Nun, ich kann behaupten, dass sie ebenfalls unrecht hatte. Meine Erinnerungen verblassen nämlich nicht und der Schmerz bleibt nicht nur, er wird täglich größer!
Es gibt so viele Fragen, die ich dir stellen wollte und so viele Dinge, die ich dir sagen muss. Aber das kann ich nicht mehr. Das ist grausam und ich halte dieses Gefühl kaum aus. Es gab eine Zeit, da bist du mir wenigstens noch in meinen Träumen erschienen. Selbst das geschieht nicht mehr.
Ich bin einsam, Linus. Auch wenn du mir gesagt hast, dass dies nur ein Wort der Menschen sei. In diesem Moment bin ich einer. Ein Mensch mit rabenschwarzem Blut, in einem verwunschenen Haus.
Aber ich bin keine dunkle Hexe! Ich wollte das nicht.
Nachdem sich in den ganzen Wochen davor alles um diesen verdammten Vergessenszauber gedreht hat, war es für mich eine logische Schlussfolgerung, dass ich ihn in diesem Moment bei dir anwende.
Ich wollte mein Leben retten und dich davor schützen, dass du zu Stein wirst.
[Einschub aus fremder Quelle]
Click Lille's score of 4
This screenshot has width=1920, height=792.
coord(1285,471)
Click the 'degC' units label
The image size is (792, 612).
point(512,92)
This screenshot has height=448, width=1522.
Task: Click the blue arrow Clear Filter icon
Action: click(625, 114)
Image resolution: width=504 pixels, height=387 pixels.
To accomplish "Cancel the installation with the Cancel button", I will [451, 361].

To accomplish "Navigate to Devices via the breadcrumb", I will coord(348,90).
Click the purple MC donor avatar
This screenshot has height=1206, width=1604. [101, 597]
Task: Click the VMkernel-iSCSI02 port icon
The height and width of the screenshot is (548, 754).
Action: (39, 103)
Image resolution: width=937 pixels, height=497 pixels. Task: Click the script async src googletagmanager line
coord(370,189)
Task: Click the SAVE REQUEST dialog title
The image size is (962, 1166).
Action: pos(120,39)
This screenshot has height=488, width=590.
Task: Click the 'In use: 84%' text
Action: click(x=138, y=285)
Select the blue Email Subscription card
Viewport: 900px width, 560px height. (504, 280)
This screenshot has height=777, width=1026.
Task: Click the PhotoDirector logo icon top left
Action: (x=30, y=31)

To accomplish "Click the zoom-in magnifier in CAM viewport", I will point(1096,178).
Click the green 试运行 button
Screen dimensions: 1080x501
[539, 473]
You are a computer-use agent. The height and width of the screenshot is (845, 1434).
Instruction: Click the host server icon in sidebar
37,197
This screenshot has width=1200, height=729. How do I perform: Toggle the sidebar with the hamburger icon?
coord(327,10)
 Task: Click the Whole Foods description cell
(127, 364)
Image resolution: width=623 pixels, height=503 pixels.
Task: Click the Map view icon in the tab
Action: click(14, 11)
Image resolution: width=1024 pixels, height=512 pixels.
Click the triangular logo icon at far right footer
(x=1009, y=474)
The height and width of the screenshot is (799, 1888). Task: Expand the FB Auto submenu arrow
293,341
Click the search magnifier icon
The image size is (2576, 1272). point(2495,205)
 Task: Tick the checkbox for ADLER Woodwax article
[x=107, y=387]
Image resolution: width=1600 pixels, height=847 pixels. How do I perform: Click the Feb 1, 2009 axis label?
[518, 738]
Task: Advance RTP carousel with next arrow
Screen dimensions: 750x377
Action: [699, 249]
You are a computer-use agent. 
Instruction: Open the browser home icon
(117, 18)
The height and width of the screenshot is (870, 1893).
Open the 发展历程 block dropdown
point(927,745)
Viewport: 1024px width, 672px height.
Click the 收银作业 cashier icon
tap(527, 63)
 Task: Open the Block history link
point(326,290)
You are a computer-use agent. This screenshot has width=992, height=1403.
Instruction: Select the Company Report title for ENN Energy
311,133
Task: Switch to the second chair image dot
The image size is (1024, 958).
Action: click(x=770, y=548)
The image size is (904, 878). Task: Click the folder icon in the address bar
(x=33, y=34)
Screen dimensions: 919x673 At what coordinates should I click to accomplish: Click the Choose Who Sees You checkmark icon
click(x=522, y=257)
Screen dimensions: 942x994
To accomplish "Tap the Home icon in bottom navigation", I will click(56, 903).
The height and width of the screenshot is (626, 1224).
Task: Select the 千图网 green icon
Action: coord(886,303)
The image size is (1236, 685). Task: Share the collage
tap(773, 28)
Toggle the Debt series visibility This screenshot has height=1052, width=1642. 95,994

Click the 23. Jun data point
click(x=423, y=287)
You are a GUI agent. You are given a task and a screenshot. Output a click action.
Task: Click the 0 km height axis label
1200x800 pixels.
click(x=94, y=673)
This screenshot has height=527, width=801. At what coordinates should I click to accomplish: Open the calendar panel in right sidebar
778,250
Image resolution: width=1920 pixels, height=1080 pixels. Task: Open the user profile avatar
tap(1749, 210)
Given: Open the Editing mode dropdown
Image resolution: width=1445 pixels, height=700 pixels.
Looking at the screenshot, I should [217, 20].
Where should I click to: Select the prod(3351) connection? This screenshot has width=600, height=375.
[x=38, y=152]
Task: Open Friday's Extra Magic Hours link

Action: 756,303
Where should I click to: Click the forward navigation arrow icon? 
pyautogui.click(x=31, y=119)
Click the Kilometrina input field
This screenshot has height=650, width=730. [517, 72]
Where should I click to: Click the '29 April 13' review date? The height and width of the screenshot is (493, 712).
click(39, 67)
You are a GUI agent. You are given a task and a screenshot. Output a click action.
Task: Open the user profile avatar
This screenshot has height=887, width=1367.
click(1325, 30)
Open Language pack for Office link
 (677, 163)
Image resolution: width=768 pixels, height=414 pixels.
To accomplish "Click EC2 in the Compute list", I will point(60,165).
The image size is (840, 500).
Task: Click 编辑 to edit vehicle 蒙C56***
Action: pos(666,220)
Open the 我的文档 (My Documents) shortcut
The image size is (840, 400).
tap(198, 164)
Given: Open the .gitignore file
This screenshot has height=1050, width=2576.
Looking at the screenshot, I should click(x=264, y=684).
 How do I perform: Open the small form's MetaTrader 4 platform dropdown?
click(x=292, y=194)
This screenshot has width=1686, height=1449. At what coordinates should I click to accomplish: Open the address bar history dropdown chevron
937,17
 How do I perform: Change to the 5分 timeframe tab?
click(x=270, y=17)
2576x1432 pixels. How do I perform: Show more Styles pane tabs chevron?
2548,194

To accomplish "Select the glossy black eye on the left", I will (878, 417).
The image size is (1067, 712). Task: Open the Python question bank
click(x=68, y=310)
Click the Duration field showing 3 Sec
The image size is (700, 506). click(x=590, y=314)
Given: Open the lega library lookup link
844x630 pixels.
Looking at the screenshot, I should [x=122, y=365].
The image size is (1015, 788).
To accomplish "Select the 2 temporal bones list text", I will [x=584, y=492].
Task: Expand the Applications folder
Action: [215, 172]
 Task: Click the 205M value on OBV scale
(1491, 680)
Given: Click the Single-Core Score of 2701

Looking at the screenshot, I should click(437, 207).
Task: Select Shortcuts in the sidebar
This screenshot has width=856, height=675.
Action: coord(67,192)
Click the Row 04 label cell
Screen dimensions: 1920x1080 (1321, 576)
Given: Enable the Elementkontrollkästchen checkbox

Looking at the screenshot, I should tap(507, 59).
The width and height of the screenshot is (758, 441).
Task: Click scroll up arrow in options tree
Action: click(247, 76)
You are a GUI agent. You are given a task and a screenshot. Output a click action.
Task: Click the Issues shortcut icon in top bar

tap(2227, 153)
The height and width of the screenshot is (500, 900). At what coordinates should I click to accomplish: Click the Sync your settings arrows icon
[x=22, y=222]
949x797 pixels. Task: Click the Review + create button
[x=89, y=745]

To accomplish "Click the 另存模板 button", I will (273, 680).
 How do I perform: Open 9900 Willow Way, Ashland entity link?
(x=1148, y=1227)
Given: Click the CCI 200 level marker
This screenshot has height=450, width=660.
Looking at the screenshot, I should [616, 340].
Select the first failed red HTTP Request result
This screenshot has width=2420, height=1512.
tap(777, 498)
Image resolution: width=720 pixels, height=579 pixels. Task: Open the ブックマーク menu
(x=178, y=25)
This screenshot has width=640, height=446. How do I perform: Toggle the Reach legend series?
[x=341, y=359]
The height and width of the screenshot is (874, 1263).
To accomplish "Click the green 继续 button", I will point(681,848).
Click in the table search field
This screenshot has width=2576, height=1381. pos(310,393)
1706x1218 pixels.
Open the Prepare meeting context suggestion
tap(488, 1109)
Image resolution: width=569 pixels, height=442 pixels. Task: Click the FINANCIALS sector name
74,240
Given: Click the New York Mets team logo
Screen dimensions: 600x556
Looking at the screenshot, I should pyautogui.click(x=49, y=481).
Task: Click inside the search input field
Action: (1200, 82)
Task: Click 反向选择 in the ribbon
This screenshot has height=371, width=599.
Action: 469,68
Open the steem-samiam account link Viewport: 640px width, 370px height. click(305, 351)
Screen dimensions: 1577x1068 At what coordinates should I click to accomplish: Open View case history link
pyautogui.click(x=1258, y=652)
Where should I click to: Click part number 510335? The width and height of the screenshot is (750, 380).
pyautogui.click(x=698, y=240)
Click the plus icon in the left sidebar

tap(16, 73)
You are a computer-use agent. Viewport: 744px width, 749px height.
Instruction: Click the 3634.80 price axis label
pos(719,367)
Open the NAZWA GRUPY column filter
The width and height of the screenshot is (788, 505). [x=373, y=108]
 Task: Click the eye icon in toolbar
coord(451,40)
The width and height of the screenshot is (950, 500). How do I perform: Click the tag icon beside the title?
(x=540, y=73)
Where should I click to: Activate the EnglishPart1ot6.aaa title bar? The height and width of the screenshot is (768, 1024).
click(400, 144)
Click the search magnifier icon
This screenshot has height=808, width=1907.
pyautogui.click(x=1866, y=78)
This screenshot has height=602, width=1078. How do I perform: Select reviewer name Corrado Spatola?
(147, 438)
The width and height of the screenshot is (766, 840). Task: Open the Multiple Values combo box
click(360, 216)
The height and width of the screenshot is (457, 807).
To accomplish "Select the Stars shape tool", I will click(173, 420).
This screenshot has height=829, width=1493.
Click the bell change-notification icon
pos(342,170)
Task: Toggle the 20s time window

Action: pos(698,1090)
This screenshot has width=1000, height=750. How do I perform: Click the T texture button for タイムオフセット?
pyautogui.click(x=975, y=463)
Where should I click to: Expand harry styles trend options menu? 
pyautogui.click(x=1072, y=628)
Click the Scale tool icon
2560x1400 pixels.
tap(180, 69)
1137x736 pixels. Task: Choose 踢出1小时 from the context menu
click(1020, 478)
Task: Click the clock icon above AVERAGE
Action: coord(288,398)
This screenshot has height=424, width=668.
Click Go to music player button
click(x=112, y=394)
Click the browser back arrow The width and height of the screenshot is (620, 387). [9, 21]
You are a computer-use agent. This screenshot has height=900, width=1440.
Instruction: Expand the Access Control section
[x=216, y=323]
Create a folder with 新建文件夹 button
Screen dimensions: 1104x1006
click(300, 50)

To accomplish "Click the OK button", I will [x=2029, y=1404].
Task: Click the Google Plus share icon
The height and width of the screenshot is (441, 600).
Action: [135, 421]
Ich habe nicht darüber nachgedacht, dass du kein Lythargium hast, das ich dir bringen kann.
Ich sehe keinen Ausweg. Aber ich suche nach einer Lösung. Ich werde dich von diesem Fluch befreien! Koste es, was es wolle!
Ich wünsche mir so sehr, dass ich noch einmal mit dir reden könnte!
Jezabel
PS: Du hast mir versprochen, dass du immer auf mich aufpassen wirst! Du hast es versprochen!!! Aber du hast mich auch allein gelassen! Und wer passt jetzt auf mich auf? Du hast mich auch belogen!!! Ich hasse dich!,
tippt sie wütend hinterher.
Sie schluchzt und löscht den letzten Satz, bevor sie auf die Sendetaste drückt. Trotz des Wissens, das er ihr nicht antworten kann, wartet sie auf den Boten mit den geflügelten Schuhen. Dieser kommt auch prompt durch den Monitor geflogen, hält aber nur lächelnd die Eingangsbestätigung in die Höhe.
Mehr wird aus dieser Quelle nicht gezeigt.